### Excerpt to read
····················

It has consistently been found over the years to be lacking in a
number of areas. Unfortunately, working on pg_dump isn't sexy and it
is difficult to get volunteers or even paid resources to do such a
thing. The real solution for pg_dump is a complete refactor which
includes pg_dumpall and it is not a small undertaking. It should be
noted that it is also a less and less used program. On our team it
is normally used for only very specific needs (grabbing a schema)
and we use binary backups or logical replication to receive specific
data.

Huh? Are you saying that there is another, superior way to back up PostgreSQL databases other than pg_dump? I re-read the manual on it just now, but didn't see a single word about it being "legacy" or "deprecated" or even that there's any other way to do it. What do you mean?

It is not deprecated or legacy and it is still used by many. The issue is that people try to do 'partial' dumps without reading the docs on what those switches actually do and the potential conflicts therein. For large installations there it is often better to use some form of replication(binary and/or logical) to maintain a continuous backup. pg_dump can take a long time on very big databases, so it may not keep up.
Well, I've never done partial backups, frankly because I don't trust it to actually work. Full backups may be more wasteful with disk space, but at least "makes sense" in some abstract way. (Also, I try to keep as little data as possible, so they are never *gigantic*.)
This is really using the wrong tool for the job type of issue. PG
was never designed for such a scenario.

I hate the "wrong tool for the job" argument. It assumes that everyone has infinite time, energy and brain capacity to learn endless redundant tools just to "use the right tool for the job" rather than "use what you actually know". I know PG. I don't know SQLite. They are very different. So obviously, I want to use PG.

This comes down to what your definition of embedded is? A matter of determining whether we are talking apples or oranges.
Just what I said in my original question. Something which is bundled and invisible to the user.

While I understand what you mean, and even agree in theory, in practice, this always results in crappy third-party solutions which I don't want to deal with. PostGIS, for example, forces me to use "postgis" for its schema instead of "PostGIS" just because they arrogantly didn't construct their internal queries properly. "Little" things like that.

Huh? A schema is just a name space, why does it matter how the extension chooses to define it? I mean you could have number of permutations of postgis.
I'm saying that PostGIS has a bug due to incorrectly constructed internal queries which makes it impossible to properly name the schema where PostGIS is to reside, causing my database to look very ugly when it has to say "postgis" instead of "PostGIS" for PostGIS's schema. And that was an example of how sloppy/bad third-party things always are, and is one reason why I don't like it when I have to rely on "extensions".
I know that writing documentation isn't fun, but it's necessary. Also, my overall point was to not even have to deal with the specifics, but just be able to tell PG with a single config option that it's allowed to "use most of the machine's resources".

That would entail building an AI into the code that would deal with all the possible OS(versions), Postgres(versions), hardware permutations.
I... guess. If "AI" means "a series of ifs". Which is what software... is? I doubt that people who can make the world's most advanced open source database cannot check the amount of RAM and see how fast the CPU/disk is.

Does your server runs to your satisfaction with the default settings?
Right now, yes, but that says very little as I'm the only user of it. I've had many nightmares in the past, however, where even determining whether the changes in the config did anything (good or bad) has been impossible. I fundamentally don't like the idea that the config is so "conservative" (crippled) with no obvious/easy way to "set a different general mode". If you honestly think that the numerous performance-related options are easy to understand, I don't know what to say.

····················

### Given material
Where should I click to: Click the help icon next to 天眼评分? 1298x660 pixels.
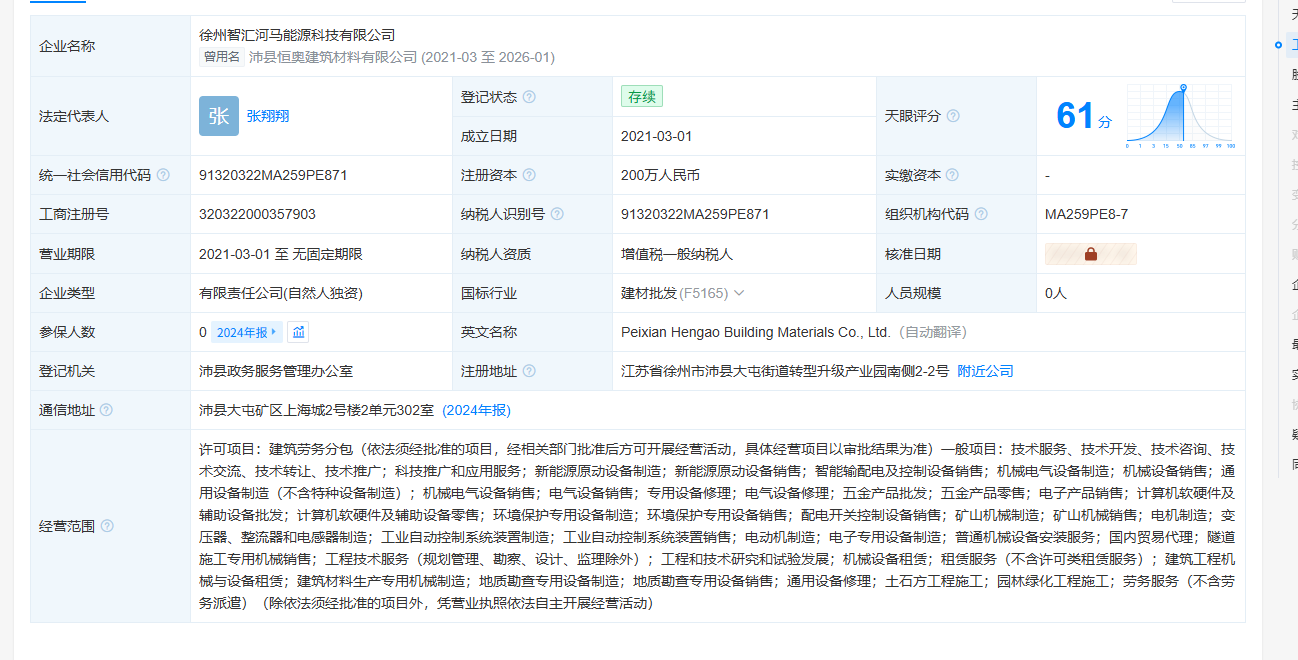coord(953,116)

····················

### Requirements
List every distinct piece of software named in the discussion about PostgreSQL, counting PostgreSQL only once even though it also appears as "PG" and "Postgres."

### Solution
- pg_dump
- pg_dumpall
- PostgreSQL
- SQLite
- PostGIS